**TASK TO CARRY OUT**
Starting at the beginning of the records and ending at the line that contains "Web (298, 2245)", rewrite those lines with "element" changed to "item" and everything else left the same.

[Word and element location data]
____________________

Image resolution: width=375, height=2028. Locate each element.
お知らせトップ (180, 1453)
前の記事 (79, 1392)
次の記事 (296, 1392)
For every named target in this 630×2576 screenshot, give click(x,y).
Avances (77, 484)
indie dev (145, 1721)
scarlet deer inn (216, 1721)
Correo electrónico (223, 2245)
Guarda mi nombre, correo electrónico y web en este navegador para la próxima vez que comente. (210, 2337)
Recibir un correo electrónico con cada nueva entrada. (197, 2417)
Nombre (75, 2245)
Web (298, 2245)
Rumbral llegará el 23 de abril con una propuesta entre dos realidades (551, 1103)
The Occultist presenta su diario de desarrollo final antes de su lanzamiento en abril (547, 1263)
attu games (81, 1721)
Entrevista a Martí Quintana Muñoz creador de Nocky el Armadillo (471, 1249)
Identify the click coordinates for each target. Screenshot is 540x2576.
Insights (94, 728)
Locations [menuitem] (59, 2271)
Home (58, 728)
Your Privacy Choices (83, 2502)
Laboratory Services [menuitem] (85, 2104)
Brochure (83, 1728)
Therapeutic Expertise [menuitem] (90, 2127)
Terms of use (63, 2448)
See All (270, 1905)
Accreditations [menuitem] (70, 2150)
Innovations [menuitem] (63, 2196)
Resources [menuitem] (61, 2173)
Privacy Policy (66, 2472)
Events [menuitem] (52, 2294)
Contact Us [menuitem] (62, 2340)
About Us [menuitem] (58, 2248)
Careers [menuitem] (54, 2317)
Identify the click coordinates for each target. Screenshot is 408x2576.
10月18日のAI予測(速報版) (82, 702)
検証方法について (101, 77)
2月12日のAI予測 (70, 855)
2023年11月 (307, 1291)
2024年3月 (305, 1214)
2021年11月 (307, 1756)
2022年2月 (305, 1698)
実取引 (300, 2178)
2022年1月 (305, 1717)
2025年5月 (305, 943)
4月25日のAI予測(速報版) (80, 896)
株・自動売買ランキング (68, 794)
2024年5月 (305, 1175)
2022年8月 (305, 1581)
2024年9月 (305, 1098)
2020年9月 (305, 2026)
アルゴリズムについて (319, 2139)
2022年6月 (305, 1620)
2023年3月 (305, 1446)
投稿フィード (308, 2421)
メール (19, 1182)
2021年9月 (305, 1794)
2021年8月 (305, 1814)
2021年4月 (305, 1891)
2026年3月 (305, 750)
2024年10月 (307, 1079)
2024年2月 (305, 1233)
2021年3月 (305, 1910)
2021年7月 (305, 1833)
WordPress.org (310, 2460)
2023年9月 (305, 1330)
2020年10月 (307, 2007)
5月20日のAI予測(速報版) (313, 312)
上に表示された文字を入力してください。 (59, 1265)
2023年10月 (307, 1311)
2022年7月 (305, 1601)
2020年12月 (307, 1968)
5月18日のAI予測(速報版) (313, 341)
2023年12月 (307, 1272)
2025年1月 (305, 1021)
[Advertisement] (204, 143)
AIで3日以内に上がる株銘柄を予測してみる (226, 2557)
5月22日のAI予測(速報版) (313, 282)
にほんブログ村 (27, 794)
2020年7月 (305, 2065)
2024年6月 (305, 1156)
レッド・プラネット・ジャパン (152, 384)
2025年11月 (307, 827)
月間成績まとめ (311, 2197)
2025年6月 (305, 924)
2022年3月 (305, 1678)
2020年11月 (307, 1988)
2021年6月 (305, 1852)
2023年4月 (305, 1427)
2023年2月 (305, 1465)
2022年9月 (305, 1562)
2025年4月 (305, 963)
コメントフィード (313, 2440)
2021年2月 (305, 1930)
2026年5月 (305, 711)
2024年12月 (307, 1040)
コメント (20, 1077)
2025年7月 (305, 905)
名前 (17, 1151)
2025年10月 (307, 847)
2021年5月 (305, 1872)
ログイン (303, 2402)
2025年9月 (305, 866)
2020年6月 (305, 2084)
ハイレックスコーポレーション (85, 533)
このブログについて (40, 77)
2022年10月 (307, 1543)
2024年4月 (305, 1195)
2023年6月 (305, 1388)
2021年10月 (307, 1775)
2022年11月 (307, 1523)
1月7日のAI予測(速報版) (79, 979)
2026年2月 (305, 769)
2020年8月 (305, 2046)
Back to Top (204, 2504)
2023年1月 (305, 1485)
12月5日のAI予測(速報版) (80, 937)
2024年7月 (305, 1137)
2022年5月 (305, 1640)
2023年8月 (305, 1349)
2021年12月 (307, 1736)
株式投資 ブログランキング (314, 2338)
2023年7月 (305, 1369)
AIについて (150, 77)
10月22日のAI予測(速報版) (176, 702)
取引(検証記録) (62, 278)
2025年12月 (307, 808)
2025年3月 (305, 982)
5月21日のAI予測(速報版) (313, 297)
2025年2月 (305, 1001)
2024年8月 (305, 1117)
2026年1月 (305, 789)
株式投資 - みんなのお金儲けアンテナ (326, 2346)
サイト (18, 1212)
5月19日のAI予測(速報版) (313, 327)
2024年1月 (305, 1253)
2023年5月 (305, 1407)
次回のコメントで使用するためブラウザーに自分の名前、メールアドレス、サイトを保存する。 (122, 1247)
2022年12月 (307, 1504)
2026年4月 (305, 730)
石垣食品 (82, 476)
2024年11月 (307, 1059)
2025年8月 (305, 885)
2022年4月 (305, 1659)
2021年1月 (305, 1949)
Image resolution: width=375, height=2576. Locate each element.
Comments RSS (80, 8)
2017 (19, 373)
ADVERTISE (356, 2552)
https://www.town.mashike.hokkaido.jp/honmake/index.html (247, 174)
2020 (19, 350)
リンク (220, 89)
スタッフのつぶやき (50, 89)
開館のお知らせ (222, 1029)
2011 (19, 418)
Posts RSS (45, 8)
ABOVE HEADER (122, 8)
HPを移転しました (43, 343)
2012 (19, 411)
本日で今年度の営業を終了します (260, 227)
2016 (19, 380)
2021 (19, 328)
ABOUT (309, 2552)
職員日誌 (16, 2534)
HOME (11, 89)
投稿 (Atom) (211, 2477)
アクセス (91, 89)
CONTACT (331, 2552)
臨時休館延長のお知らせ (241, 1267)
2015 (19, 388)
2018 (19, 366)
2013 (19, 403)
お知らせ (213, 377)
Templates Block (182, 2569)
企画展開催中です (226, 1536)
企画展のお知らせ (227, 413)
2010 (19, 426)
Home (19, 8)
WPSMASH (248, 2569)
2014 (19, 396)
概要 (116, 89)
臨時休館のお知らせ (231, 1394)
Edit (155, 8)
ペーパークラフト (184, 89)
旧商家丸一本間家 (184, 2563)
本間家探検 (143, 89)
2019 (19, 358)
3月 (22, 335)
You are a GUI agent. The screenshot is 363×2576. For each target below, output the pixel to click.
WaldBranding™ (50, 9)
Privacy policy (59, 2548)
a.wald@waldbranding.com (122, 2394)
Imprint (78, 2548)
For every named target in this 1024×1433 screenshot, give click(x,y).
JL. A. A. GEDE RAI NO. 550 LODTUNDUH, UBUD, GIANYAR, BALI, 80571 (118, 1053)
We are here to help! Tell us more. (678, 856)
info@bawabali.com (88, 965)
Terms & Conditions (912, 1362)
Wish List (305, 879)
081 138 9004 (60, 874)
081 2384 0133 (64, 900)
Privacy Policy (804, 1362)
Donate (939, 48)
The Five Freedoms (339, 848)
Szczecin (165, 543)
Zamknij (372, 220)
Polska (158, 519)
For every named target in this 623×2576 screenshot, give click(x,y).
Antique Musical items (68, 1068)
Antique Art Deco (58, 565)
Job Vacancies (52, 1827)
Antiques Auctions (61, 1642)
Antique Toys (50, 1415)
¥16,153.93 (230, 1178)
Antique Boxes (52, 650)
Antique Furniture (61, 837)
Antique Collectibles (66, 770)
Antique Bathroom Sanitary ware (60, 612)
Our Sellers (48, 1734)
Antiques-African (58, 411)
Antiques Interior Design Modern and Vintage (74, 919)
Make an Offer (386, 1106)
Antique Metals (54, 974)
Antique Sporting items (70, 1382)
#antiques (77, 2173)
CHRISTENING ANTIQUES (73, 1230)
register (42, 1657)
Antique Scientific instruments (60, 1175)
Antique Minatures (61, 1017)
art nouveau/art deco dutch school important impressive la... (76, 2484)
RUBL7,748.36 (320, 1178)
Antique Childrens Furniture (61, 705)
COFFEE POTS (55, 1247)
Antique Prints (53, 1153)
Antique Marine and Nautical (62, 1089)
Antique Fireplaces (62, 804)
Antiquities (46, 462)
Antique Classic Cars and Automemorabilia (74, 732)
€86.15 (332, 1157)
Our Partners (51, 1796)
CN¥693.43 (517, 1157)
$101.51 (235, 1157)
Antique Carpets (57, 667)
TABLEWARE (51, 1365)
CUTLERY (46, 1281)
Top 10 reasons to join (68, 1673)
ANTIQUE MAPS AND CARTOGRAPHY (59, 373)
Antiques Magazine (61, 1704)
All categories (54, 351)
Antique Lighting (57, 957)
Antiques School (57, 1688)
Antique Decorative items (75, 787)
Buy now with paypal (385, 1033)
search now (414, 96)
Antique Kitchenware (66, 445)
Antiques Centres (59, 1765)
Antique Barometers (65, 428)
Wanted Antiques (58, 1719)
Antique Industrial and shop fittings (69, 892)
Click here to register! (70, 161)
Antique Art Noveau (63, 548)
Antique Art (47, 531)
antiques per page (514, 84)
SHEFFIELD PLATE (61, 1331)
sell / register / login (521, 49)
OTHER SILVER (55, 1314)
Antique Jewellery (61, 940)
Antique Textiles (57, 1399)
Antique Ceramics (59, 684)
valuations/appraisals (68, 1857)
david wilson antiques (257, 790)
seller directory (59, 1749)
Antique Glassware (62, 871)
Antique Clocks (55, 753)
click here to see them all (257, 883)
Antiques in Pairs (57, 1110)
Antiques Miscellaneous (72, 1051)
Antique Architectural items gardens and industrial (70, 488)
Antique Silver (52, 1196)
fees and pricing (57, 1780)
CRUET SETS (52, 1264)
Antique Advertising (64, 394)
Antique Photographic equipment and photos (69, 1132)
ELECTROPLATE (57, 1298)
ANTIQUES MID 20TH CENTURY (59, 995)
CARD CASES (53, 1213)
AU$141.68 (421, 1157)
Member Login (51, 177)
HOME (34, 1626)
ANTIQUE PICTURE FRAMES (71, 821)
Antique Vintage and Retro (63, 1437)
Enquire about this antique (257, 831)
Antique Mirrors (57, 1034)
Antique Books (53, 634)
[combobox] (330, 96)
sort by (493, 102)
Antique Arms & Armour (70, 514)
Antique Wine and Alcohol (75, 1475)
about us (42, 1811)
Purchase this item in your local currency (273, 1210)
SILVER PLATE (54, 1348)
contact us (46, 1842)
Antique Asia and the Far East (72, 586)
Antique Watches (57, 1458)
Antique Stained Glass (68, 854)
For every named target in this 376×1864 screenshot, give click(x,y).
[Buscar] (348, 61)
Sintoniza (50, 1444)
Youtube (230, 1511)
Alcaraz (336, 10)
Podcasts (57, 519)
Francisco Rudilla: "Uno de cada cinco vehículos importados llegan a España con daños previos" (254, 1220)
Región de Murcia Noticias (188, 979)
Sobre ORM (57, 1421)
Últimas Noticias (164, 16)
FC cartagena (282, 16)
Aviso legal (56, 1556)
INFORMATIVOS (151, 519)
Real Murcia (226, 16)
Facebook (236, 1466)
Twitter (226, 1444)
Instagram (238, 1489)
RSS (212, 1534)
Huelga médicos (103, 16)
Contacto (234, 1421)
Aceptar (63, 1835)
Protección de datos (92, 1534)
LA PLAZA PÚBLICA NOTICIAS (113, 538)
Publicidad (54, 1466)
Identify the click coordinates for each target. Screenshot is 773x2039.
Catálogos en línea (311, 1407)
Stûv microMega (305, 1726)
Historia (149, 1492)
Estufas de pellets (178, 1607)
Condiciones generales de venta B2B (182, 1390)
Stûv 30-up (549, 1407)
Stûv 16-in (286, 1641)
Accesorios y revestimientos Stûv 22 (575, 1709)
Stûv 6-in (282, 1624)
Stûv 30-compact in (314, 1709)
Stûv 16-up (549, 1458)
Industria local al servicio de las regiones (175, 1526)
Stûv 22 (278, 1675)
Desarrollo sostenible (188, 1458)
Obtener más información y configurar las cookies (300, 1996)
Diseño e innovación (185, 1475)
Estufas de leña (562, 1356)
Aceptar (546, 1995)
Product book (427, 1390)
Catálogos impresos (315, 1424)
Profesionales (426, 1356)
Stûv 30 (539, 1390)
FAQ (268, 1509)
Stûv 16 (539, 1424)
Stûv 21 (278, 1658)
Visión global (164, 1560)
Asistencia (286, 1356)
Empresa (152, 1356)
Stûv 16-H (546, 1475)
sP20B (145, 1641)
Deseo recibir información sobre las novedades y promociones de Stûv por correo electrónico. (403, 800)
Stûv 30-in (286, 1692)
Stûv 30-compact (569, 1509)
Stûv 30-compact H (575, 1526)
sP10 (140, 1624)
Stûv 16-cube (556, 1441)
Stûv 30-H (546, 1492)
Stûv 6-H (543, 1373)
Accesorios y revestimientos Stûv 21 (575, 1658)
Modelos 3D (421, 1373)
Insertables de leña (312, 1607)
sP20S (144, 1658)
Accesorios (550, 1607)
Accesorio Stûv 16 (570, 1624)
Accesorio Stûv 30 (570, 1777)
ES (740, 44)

____________________

**EXPECTED ANSWER**
Image resolution: width=375, height=2028. Locate each item.
お知らせトップ (180, 1453)
前の記事 (79, 1392)
次の記事 (296, 1392)
For every named target in this 630×2576 screenshot, give click(x,y).
Avances (77, 484)
indie dev (145, 1721)
scarlet deer inn (216, 1721)
Correo electrónico (223, 2245)
Guarda mi nombre, correo electrónico y web en este navegador para la próxima vez que comente. (210, 2337)
Recibir un correo electrónico con cada nueva entrada. (197, 2417)
Nombre (75, 2245)
Web (298, 2245)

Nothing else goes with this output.